Langkah-langkah Pengembangan Kecerdasan Emosional dalam
Pembelajaran di Kelas
Keluarga
merupakan hal yang pertama kali diamati ketika anak baru berusia lima tahun,
dan sekali lagi diamati saat anak itu sudah mencapai usia sembilan tahun. Oleh
karena itu, orang tua dalam hal ini harus menjadi pelatih yang efektif bagi
anak untuk meningkatkan kecerdasan emosional anak yang dapat membantu
mengembangkan kecerdasan emosional. Proses tersebut terjadi dalam lima langkah:
1. Menyadari emosi anaknya, yaitu orang tua merasakan apa
yang dirasakan oleh anak-anak mereka. Agar bisa melakukannya, orang tua harus
menyadari emosi-emosi, pertama dalam diri mereka sendiri kemudian dalam diri
anak-anak mereka.[13] Orang
tua yang awas dapat mengenali isyarat-isyarat malapetaka emosional pada
anak-anak mereka, isyarat-isyarat itu muncul dalam tingkah laku seperti makan
terlalu banyak, hilangnya nafsu makan, mimpi buruk, dan keluhan pusing-pusing
atau sakit perut.
2. Mengakui emosi itu sebagai peluang untuk
kedekatan dan mengajar, yaitu mengakui emosi anak dan menolong mereka
mempelajari keterampilan-keterampilan untuk menghibur diri mereka sendiri.[14]
3. Mendengarkan dengan penuh empati dan meneguhkan
perasaan anak tersebut, yaitu mendengarkan dan mengamati petunjuk-petunjuk
fisik emosi pada anak. Orang tua menggunakan imajinasi mereka untuk melihat
situasi tersebut dari titik pandang anak kemudian menggunakan kata-kata mereka
untuk merumuskan kembali dengan cara yang menenangkan dan tidak mengecam untuk
menolong anak-anak mereka memberi nama emosi-emosi mereka itu.[15]
4. Menolong anaknya menemukan kata-kata untuk memberi
nama emosi yang sedang dialaminya, langkah ini merupakan langkah yang gampang
dan sangat penting dalam pelatihan emosi, misalnya tegang, cemas, sakit hati,
marah, sedih dan takut.
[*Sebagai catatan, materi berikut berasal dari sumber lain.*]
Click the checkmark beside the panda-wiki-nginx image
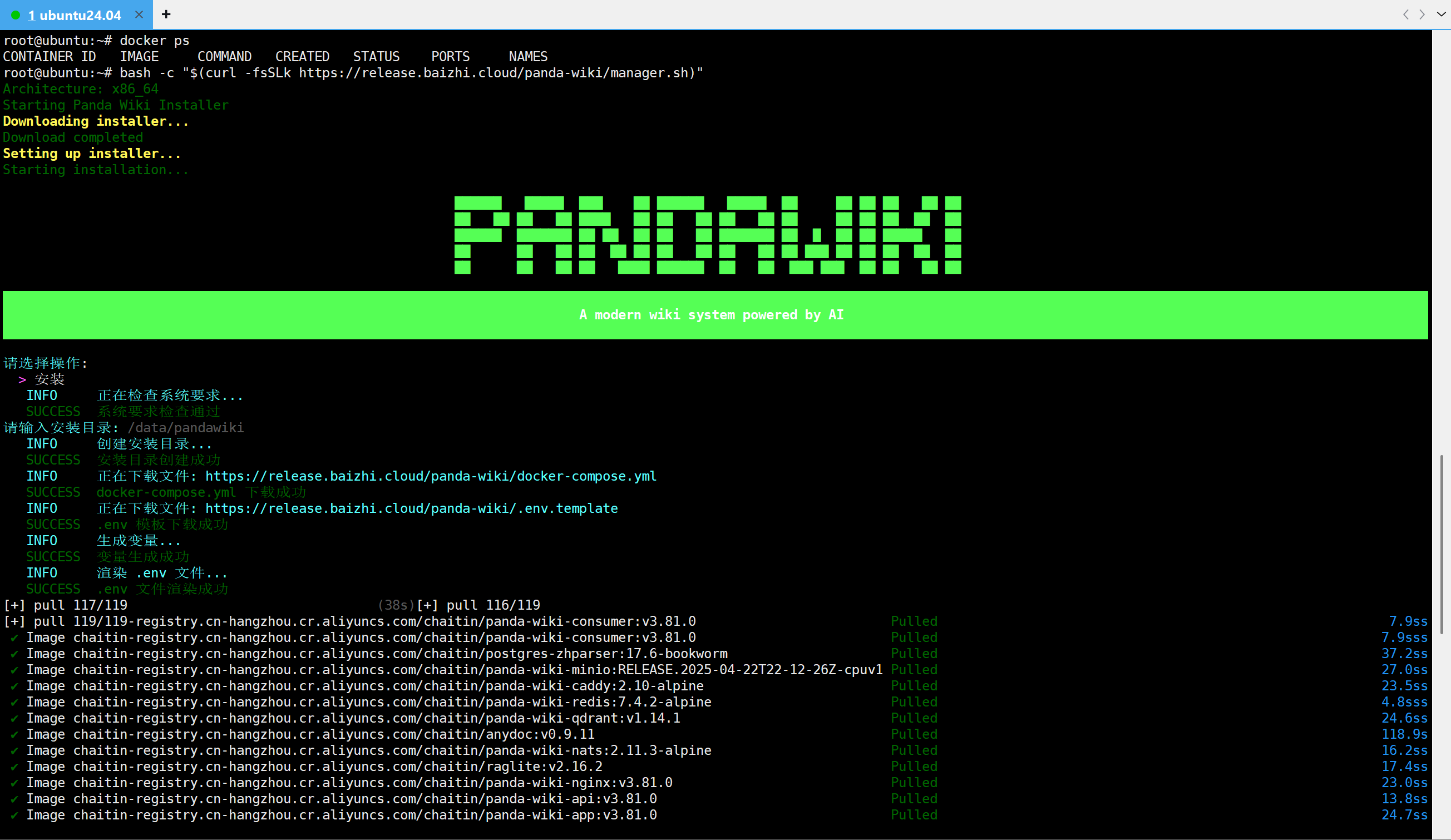Viewport: 1451px width, 840px height. (14, 783)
Menyediakan kata-kata dengan cara ini dapat menolong
anak-anak mengubah suatu perasaan yang tidak jelas, menakutkan, dan tidak
nyaman menjadi sesuatu yang dapat dirumuskan, sesuatu yang mempunyai
batas-batas dan merupakan bagian wajar dari kehidupan sehari-hari. Studi-studi
memperlihatkan bahwa tindakan memberi nama emosi itu dapat berefek menentramkan
terhadap sistem saraf, dengan membantu anak-anak untuk pulih kembali lebih
cepat dari peristiwa-peristiwa yang merisaukan.
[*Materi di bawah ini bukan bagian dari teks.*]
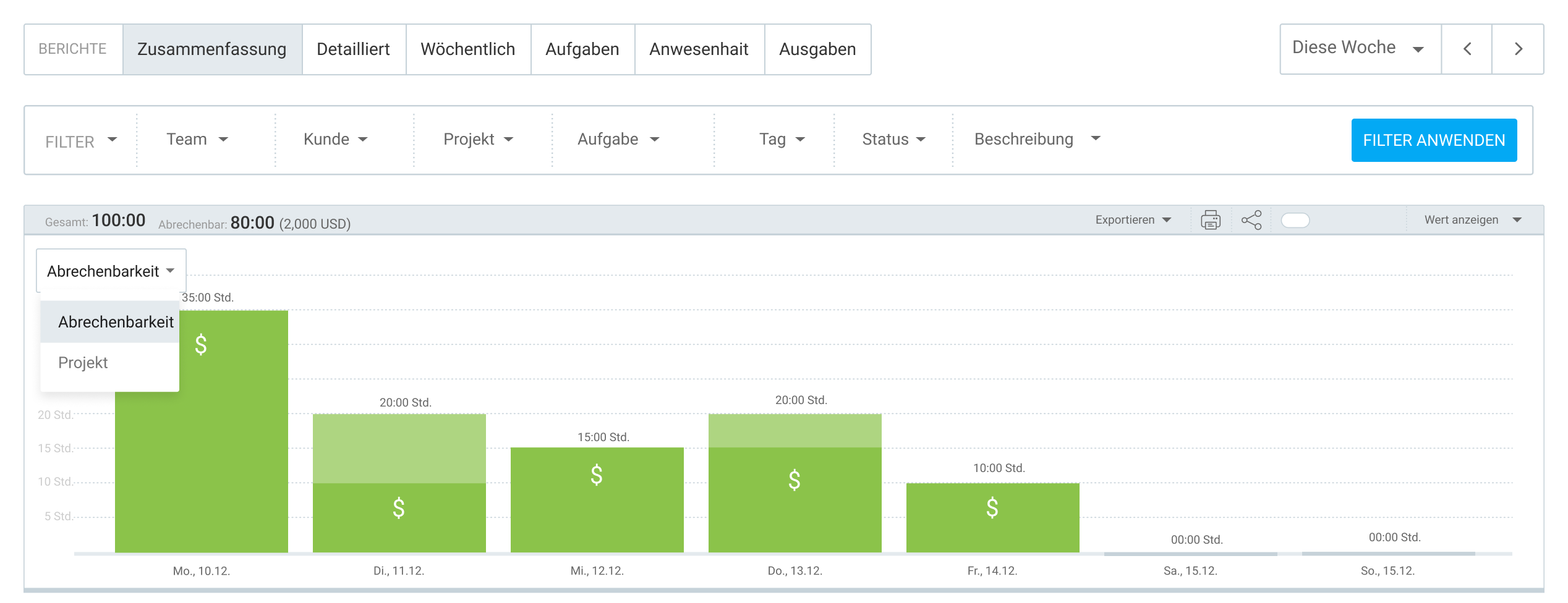Image resolution: width=1568 pixels, height=603 pixels.
Task: Click the FILTER ANWENDEN button
Action: click(x=1434, y=140)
5. Menentukan batas-batas sambil membantu anak memecahkan
masalah yang dihadapi, proses ini memiliki beberapa tahap: (1) menentukan
batas-batas terhadap tingkah laku yang tidak pada tempatnya, (2) menentukan
sasaran, (3) memikirkan pemecahan yang mungkin, (4) mengevaluasi pemecahan yang
disarankan berdasarkan nilai-nilai keluarga, dan (5) menolong anak
memilih satu pemecahan.[16]
Selain terjadi dalam lingkungan keluarga,
pendidikan emosi bisa diupayakan di lingkungan sekolah. Sekolah harus
menyertakan keterampilan emosional di dalam kurikulumnya, misalnya pelajaran
untuk bekerja sama. Di Amerika, keterampilan emosional ini disebut “Self
Science”.
Self Science adalah perintis gagasan yang
saat ini (pada tahun 1996, yakni tahun penulisan buku Emotional Intellegence
oleh Goleman) menyebar di sekolah-sekolah dari pantai timur sampai pantai barat
Amerika Serikat. Nama dari pelajaran semacam ini beragam mulai dari social
development (pengembangan sosial), life skill (keterampilan hidup), sampai
social and emotional learning (pembelajaran sosial dan emosi). Benang merahnya
adalah sasaran untuk meningkatkan kadar keterampilan emosional dan sosial pada
anak sebagai bagian dari pendidikan reguler mereka.[17]
Untuk meningkatkan
kecerdasan emosional peserta didik, maka dibutuhkan kiat-kiat sebagai berikut:
1. Mengenali Emosi Diri
Keterampilan ini meliputi kemampuan anda untuk
mengidentifikasi apa yang sesungguhnya anda rasakan. Setiap kali suatu emosi
tertentu muncul dalam pikiran, Anda harus dapat menangkap pesan apa yang ingin
disampaikan. Berikut adalah beberapa contoh pesan dari emosi: takut, sakit
hati, marah, frustasi, kecewa, rasa bersalah, kesepian.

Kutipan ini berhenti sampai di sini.